Barang siapa di antara kalian ada yang mengangkat diri
sebagai pemimpin tanpa kesepakatan kaum Muslimin, penggallah
lehernya."'
Tatkala terjadi penikaman terhadap Umar Talhah bin
Ubaidillah sedang tak ada di Medinah. Oleh karenanya,
setelah ia meminta ditangguhkan ia berkata: "Tunggulah
saudaramu itu selama tiga hari sampai dia datang; kalau
tidak putuskanlah di antara kalian."
Umar seolah-olah khawatir mereka akan berselisih setelah
ia wafat, dan perselisihan mereka akan menjurus pada
pemberontakan. Kelompok Banu Hasyim akan membela Ali,
golongan Abu Mua'it akan membela Usman dan golongan militer
akan membela Zubair, Talhah atau Sa'd, dan mereka semua
panglima-panglima terkemuka. Untuk itu ia memanggil kaum
Ansar, dan katanya kepada mereka: "Masukkanlah mereka ke
dalam sebuah rumah selama tiga hari. Biarlah mereka bersikap
yang sebenarnya, kalau tidak masuklah kalian dan penggal
kepala mereka." Kemudian ia memanggil Abu Talhah al-Ansari,
orang yang terbilang pemberani yang tak banyak jumlahnya,
dan katanya kepadanya: "Berjaga-jagalah di pintu dan jangan
biarkan siapa pun masuk." Sumber lain menyebutkan ia
berkata: "Abu Talhah, bergabunglah Anda dengan lima puluh
orang Ansar rekan-rekan Anda dan bersama beberapa orang
anggota Majelis Syura. Saya rasa mereka akan bertemu di
rumah salah seorang dari mereka.

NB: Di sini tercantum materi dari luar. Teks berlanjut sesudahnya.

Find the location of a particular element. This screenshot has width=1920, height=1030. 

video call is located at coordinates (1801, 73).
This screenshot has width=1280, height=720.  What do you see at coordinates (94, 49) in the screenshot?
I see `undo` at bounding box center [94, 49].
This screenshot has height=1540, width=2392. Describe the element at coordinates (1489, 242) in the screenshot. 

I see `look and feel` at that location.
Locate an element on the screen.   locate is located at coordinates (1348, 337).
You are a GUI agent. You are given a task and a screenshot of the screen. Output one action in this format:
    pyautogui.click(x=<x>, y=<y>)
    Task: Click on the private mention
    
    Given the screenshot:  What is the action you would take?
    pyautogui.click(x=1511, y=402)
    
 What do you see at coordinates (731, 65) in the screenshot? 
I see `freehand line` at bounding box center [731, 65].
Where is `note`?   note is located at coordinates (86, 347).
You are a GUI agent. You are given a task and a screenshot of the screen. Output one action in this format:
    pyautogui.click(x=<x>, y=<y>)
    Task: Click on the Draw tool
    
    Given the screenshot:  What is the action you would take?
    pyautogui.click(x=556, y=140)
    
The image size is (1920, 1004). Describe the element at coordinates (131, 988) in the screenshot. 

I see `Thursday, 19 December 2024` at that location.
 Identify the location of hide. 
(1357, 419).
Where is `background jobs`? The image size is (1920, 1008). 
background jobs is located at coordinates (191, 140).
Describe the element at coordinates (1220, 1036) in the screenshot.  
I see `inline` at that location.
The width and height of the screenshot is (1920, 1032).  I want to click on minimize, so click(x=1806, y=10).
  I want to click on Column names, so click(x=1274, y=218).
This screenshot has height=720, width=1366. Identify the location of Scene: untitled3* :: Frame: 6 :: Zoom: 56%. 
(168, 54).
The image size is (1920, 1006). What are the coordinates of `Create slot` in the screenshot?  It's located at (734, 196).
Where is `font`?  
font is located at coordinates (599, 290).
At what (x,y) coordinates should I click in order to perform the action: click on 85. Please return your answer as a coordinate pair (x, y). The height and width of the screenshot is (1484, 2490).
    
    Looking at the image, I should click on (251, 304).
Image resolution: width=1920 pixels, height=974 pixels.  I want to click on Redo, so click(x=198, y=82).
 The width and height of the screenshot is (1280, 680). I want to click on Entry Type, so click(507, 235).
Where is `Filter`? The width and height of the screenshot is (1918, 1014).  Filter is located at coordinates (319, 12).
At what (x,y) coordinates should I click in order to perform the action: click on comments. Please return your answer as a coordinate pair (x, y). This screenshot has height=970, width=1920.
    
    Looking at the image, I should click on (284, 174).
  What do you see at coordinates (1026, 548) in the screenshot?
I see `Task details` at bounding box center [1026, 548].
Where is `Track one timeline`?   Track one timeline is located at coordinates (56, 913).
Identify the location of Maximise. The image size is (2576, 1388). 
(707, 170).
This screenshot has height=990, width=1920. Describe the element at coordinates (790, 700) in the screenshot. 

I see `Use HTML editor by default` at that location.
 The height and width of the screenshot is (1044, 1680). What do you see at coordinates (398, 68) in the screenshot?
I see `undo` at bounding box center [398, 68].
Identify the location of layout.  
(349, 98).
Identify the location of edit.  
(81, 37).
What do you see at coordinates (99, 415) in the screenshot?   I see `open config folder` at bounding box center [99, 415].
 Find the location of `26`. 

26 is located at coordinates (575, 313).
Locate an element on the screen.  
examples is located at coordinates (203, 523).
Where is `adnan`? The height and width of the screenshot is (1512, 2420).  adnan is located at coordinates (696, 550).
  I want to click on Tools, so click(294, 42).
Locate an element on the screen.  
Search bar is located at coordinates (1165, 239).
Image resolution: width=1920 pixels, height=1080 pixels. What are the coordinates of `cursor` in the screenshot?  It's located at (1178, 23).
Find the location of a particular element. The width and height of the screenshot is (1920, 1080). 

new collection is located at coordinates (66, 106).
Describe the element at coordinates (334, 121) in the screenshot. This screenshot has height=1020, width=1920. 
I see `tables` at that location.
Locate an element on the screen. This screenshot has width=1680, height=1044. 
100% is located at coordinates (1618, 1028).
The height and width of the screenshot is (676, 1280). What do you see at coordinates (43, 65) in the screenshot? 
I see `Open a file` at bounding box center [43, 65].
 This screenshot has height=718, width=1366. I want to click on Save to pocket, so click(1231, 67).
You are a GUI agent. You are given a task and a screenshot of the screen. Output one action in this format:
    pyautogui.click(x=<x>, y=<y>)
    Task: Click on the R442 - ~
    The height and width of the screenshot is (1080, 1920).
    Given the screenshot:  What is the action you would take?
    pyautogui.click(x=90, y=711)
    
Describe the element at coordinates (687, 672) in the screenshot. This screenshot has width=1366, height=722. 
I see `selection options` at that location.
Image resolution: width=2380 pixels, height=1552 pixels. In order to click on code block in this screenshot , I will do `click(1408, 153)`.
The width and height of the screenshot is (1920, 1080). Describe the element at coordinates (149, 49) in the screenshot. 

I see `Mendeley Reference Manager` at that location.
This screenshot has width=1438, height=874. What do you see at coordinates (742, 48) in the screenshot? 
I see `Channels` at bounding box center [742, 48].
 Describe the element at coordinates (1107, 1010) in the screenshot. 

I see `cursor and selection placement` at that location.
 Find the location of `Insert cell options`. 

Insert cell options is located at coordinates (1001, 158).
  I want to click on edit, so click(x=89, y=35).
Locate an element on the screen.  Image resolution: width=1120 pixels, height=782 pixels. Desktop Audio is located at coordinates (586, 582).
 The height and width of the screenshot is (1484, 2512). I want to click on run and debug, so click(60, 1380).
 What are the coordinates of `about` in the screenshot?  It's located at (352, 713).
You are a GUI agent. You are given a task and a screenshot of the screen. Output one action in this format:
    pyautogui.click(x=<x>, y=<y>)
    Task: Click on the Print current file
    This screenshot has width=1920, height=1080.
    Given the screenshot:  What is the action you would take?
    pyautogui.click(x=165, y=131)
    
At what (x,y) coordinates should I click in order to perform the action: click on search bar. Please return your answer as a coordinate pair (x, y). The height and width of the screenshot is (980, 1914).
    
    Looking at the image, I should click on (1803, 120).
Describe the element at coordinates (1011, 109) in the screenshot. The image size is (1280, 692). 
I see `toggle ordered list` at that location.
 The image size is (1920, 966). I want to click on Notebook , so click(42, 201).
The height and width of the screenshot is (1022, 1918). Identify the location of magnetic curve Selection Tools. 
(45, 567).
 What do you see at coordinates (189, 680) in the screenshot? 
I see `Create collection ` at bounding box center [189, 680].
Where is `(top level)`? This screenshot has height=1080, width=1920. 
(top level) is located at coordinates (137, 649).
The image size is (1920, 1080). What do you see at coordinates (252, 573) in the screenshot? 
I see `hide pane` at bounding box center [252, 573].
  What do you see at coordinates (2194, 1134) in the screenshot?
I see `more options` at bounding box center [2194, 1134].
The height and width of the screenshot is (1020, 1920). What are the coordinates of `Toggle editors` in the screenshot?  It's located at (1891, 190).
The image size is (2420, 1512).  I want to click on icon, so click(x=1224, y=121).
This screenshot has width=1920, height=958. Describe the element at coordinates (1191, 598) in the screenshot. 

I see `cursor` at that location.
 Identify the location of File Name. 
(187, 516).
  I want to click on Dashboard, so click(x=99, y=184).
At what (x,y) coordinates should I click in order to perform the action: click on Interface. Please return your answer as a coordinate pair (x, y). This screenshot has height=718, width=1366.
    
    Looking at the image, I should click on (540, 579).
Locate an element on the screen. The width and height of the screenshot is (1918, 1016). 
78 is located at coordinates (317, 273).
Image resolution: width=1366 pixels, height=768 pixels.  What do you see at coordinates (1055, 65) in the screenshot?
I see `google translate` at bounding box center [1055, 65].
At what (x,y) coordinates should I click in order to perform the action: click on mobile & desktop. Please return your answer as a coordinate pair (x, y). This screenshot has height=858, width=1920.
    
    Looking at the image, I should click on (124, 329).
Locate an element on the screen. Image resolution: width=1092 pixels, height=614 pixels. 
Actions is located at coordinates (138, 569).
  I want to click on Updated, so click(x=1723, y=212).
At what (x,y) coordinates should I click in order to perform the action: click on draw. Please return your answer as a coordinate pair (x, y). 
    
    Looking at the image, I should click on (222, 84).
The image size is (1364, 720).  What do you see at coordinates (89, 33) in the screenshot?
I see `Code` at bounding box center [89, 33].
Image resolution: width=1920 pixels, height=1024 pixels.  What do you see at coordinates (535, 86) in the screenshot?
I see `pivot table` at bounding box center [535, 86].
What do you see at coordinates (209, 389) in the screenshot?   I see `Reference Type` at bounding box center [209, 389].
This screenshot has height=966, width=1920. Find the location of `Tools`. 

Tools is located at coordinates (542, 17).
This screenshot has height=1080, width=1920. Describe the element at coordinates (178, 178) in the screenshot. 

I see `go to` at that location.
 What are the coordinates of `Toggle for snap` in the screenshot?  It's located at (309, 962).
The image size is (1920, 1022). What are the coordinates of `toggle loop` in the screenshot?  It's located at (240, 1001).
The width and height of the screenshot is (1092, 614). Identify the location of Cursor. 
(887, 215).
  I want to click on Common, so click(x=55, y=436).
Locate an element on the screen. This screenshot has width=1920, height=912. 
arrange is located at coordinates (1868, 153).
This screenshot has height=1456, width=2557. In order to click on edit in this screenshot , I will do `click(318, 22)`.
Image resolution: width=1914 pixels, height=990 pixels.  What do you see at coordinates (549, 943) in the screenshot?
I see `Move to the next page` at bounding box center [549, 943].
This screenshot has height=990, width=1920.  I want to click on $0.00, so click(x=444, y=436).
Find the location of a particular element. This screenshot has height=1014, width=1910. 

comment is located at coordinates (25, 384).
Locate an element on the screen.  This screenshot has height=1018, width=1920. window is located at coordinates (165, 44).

Berjaga-jagalah di pintu
bersama teman-temanmu itu. Jangan biarkan dari mereka ada
yang masuk, juga mereka jangan dibiarkan berlarut-larut
sampai tiga hari belum ada yang terpilih. Andalah yang
menjadi wakil saya pada mereka!"
Coba bayangkan, andaikata Umar menunjuk salah seorang
dari yang enam orang tersebut, mungkinkah kaum Muslimin
menyetujui pilihannya itu seperti ketika menyetujui pilihan
Abu Bakr terhadap Umar? Kalau memang dengan cara itu Umar
yakin, niscaya ia tidak akan ragu melakukannya.7
Tetapi di depannya sudah terlihat tanda-tanda yang
membuatnya tidak yakin. Dengan demikian itu ia berkata
kepada mereka: "Barang siapa di antara kalian ada yang
mengangkat diri selaku kepala pemerintahan tanpa musyawarah
dengan kaum Muslimin, penggallah lehernya." Orang setuju
dengan kekhalifahan Usman sampai beberapa tahun sesudah
Umar. Tetapi sesudah berlangsung lama mereka mulai kesal
kepadanya, mereka memberontak dan kemudian membunuhnya.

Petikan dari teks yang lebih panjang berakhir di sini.